Trump dá até 4 de julho para UE cumprir acordo comercial. Caso contrário aumenta tarifas

Após uma "excelente" conversa telefónica com von der Leyen, o presidente dos EUA deu um ultimato para o cumprimento do acordo. Se a UE falhar promete aumentar as tarifas para níveis "muito elevados".

O Presidente dos Estados Unidos anunciou, esta quinta-feira, na sua rede social que deu até ao próximo dia 4 de julho para a União Europeia (UE) cumprir a sua parte do acordo comercial. Caso contrário, irá aumentar as tarifas para níveis “muito elevados”. Isto, após ter conversado com a presidente da Comissão Europeia Ursula von der Leyen.

Tenho esperado pacientemente que a UE cumpra a sua parte do histórico acordo comercial que celebrámos em Turnberry, na Escócia, o maior acordo comercial de sempre! Foi feita a promessa de que a UE cumpriria a sua parte do acordo e, conforme o acordo, reduziria as suas tarifas a zero!
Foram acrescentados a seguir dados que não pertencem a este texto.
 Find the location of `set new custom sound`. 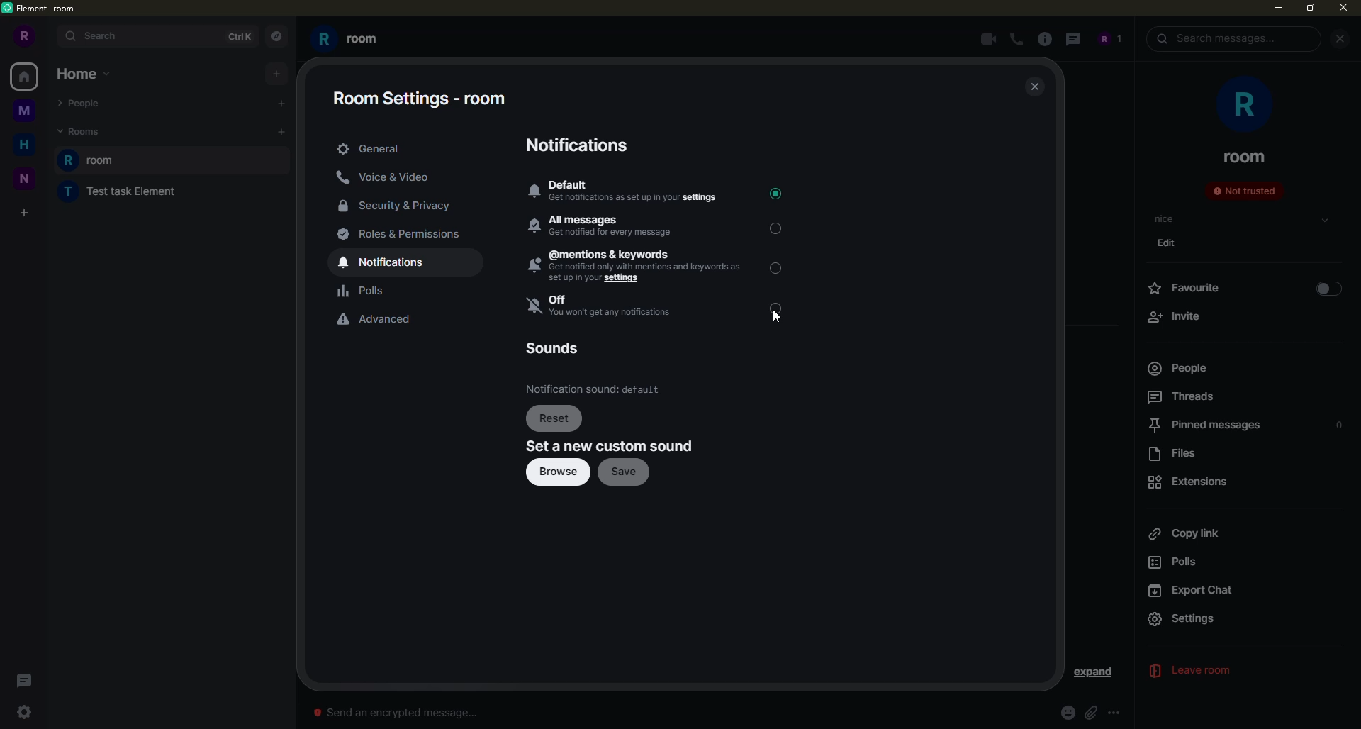

set new custom sound is located at coordinates (612, 447).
Concordei em dar-lhe um prazo até ao 250.º aniversário do nosso país ou, infelizmente, as suas tarifas subiriam imediatamente para níveis muito mais elevados”, lê-se na sua publicação na Truth Social.

Também Ursula von der Leyen recorreu à rede social X para abordar a conversa “muito positiva” com Trump, sublinhando que entre os assuntos em discussão esteve a situação no Médio Oriente e a estreita coordenação com os parceiros regionais.

“Discutimos também o acordo comercial UE-EUA. Continuamos totalmente empenhados, de ambos os lados, na sua implementação. Estão a ser feitos bons progressos no sentido da redução das tarifas até ao início de julho”, lê-se ma publicação.

No fim de semana, Trump tinha ameaçado aumentar, esta semana, as tarifas para 25% sobre os automóveis e camiões da União Europeia que entrem nos EUA uma vez que a Europa não estava a cumprir a sua pare no acordo.

Esta quinta-feira, em Bruxelas, as negociações entre a Comissão Europeia, o Parlamento Europeu e representantes dos 27 Estados-membros da União Europeia (UE) para a implementação de um acordo comercial com os EUA terminaram sem avanços ao fim de cerca de seis horas na noite de quarta-feira.

O comissário europeu com a pasta do Comércio, Maroš Šefčovič, instou os negociadores a chegarem a um acordo que ajudasse a estabilizar as relações comerciais com Washington, mas, segundo uma fonte citada pelo Politico, não teve sucesso. Após as negociações falhadas da noite passada, Šefčovič disse esperar que os colegisladores da UE, eurodeputados e países possam “alcançar rapidamente um resultado positivo” sobre a aplicação do acordo com os Estados Unidos.

“Continuo também em contacto próximo com os meus homólogos norte-americanos relativamente aos próximos passos do nosso processo legislativo, ao mesmo tempo que apelo à Administração dos EUA para que cumpra os seus compromissos”, escreveu o responsável, numa publicação nas redes sociais.

Segundo o comissário europeu, “este investimento significativo de tempo e esforço sugere que se está a fazer progressos consideráveis […], embora, naturalmente, nada esteja acordado até que tudo esteja acordado”.

Nos termos do acordo alcançado no resort Turnberry de Trump em julho passado, a presidente da Comissão Europeia, Ursula von der Leyen, concordou em eliminar as tarifas da UE sobre produtos industriais dos EUA, enquanto Washington limitaria as tarifas sobre a maioria das importações de bens europeus a 15%.

No entanto, a UE ainda não cumpriu essa promessa, visto não ter conseguido aprovar a legislação necessária, o que está a enfurecer o líder da Casa Branca e, em simultâneo, a aumentar a pressão sobre o Executivo comunitário — que negoceia acordos comerciais em nome dos seus 27 países membros — para que o acordo seja aprovado.

Donald Trump caracterizou ainda a conversa com Ursula von der Leyen como “excelente” e revelou que discutiram vários assuntos, entre os quais o facto de estarem “totalmente de acordo” em que o Irão nunca poderá possuir uma arma nuclear. “Concordámos que um regime que mata o seu próprio povo não pode controlar uma bomba capaz de matar milhões de pessoas”, sublinha.